Document segment:
Apps like TikTok (or FB, Youtube, Twitter … ) rely on network effects to get their popularity. People use TikTok because their peers are on TikTok. Make it sufficiently hard to install (and yes, sideloading apks on a device is suffiently hard that most people won’t bother), and people will flock to the next ephemeral video platform.
Sure, it won’t prevent a dedicated person from installing TikTok on their phone - but most people won’t even want to.
Then the question becomes “should companies like Apple and Google be required to facilitate the installation of TikTok, and, if so, can the US govt require them not to?”. That question seems to revolve more about free trade/commerce than about free speech.
And I would wager that there are several clones to TikTok spinning up as we speak. They’ll use the same dark patterns to increase engagement that TikTok does, but at least one of them will be owned / controlled by a Western company, and thus be “acceptable” to the State Department.
All that’s missing is sourcing some content to start things off, and spending some millions on advertising to start to attract users.
The end result will be nearly the same amount of harm to the users, but with less spying by the CCP, and more spying by some Western companies.
These seem like two separate concerns to me. Unfortunately, we live in a time when companies can iterate quickly to make their products as addictive as possible.
Nearly the same amount of harm, but still less. There would still be a drop in addictive usage patterns before the new western TikTok becomes socially compulsory for teens. Could make a difference in the development of children who otherwise wouldn’t have a gap in that mode of interaction during their school years.
And do you see what’s missing from that?
YouTube Shorts is already eating TikTok’s lunch in a lot of ways. The addiction-optimized-queue-of-clips format is almost certainly here to stay.
Am I… not the right audience for YouTube Shorts? I do watch a fair amount of YouTube, but these clips are mostly uninteresting to me. The best of them are just clips from channels I already subscribe to.
The one thing I want but don’t get with the Shorts is how old the video is. If I’m seeking news on The War, space and astronomy news, etc, I don’t want to look at something from last year or even six months ago. But since the Shorts don’t show the date, I’m mostly unlikely to click on them, and am usually unsatisfied when I do. I just looked in the Settings again, and don’t see a way to just hide those on the home screen.
You and me both! I’m basing my anecdote on what I’ve observed among friends and family, particularly those who are banned from using TikTok by their government and government-adjacent employers. I think it’s just very hard to fit genuinely interesting content into such a short clip, but presenting many such clips in rapid sequence is great for engaging that slot-machine-seeking hunger some people seem to have.

Jobs:
1/ In the discussion of TikTok, which service does one commenter say is already eating TikTok's lunch in a lot of ways?
2/ Copy the rows word for word, starting with the first row and ending with the line that contains "coord(1214,38)", including both of those lines.

Data for the task:
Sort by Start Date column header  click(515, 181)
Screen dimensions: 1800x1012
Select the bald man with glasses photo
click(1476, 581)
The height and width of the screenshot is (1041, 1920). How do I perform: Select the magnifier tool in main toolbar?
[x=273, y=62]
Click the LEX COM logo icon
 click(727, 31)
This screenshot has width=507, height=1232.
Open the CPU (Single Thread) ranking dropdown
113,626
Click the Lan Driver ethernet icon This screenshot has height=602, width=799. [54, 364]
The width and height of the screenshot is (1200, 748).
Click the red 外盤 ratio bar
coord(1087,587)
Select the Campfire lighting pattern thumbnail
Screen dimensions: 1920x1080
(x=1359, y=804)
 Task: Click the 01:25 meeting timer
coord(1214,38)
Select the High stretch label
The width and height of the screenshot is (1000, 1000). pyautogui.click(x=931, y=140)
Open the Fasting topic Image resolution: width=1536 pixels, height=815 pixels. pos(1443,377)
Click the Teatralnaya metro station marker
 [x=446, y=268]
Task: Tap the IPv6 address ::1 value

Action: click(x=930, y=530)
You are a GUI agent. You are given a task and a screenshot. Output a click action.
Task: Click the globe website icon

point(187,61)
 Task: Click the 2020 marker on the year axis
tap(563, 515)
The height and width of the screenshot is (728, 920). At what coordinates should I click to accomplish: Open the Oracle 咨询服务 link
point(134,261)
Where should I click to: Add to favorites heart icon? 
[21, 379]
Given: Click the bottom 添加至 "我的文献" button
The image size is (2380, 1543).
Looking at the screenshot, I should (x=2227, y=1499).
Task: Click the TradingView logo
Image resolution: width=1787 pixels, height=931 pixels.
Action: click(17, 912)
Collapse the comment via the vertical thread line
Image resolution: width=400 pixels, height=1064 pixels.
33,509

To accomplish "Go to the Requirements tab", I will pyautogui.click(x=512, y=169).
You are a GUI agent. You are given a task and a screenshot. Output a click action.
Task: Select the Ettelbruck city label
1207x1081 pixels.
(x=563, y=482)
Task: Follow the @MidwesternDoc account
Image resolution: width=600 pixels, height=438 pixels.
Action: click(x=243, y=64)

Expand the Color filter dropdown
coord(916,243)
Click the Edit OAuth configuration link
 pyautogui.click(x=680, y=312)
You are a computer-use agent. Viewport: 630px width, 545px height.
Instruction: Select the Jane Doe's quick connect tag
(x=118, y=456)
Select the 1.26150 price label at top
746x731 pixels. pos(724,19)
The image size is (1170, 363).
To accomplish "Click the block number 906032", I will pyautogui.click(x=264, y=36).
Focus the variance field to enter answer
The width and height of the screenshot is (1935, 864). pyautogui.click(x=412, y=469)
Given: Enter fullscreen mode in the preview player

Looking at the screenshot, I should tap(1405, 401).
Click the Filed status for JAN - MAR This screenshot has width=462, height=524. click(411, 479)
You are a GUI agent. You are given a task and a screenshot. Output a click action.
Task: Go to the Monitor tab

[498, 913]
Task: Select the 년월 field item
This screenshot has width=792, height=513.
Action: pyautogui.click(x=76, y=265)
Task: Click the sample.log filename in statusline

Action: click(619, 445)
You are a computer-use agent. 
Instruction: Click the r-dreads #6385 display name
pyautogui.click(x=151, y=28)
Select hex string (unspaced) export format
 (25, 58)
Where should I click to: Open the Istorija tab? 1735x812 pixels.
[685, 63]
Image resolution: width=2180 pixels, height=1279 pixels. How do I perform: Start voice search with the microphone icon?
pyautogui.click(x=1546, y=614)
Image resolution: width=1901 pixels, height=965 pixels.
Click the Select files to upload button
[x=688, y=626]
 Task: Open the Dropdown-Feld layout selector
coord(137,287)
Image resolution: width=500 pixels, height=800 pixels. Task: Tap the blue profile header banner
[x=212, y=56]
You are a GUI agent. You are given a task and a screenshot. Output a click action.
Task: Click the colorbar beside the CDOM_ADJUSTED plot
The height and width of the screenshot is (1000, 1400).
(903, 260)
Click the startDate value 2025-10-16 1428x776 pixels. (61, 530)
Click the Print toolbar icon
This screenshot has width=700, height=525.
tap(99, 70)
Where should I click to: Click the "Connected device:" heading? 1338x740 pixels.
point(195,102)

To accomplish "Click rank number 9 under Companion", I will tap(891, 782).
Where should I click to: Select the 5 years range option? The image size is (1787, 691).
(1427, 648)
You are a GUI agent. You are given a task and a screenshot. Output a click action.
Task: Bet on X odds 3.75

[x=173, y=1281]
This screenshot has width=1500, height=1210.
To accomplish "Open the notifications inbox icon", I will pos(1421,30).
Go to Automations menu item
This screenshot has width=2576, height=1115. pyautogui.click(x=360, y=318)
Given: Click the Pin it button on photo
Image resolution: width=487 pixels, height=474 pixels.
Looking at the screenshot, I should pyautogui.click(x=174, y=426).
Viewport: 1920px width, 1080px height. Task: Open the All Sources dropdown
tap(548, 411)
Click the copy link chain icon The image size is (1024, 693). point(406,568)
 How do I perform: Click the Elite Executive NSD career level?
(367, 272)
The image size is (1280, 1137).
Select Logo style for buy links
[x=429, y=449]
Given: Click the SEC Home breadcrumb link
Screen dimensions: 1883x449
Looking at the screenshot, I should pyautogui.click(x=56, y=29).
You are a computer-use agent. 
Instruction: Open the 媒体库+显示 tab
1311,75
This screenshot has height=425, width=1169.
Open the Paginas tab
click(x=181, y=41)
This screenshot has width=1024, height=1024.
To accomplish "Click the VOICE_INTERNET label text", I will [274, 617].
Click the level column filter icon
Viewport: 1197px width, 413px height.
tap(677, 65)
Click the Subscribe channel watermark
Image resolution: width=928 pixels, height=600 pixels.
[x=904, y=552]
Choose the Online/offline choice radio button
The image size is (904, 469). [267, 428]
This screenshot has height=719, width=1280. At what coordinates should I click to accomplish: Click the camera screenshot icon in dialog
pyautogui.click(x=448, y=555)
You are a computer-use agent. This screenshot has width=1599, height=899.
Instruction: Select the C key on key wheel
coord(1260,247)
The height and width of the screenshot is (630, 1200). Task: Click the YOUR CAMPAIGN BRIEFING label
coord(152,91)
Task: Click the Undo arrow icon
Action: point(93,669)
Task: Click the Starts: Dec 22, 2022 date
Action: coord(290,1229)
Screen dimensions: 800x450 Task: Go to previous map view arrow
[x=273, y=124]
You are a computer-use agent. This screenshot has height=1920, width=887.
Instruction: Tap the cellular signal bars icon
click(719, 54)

Results of the exercise:
1/ YouTube Shorts

2/
Sort by Start Date column header  click(515, 181)
Screen dimensions: 1800x1012
Select the bald man with glasses photo
click(1476, 581)
The height and width of the screenshot is (1041, 1920). How do I perform: Select the magnifier tool in main toolbar?
[x=273, y=62]
Click the LEX COM logo icon
 click(727, 31)
This screenshot has width=507, height=1232.
Open the CPU (Single Thread) ranking dropdown
113,626
Click the Lan Driver ethernet icon This screenshot has height=602, width=799. [54, 364]
The width and height of the screenshot is (1200, 748).
Click the red 外盤 ratio bar
coord(1087,587)
Select the Campfire lighting pattern thumbnail
Screen dimensions: 1920x1080
(x=1359, y=804)
 Task: Click the 01:25 meeting timer
coord(1214,38)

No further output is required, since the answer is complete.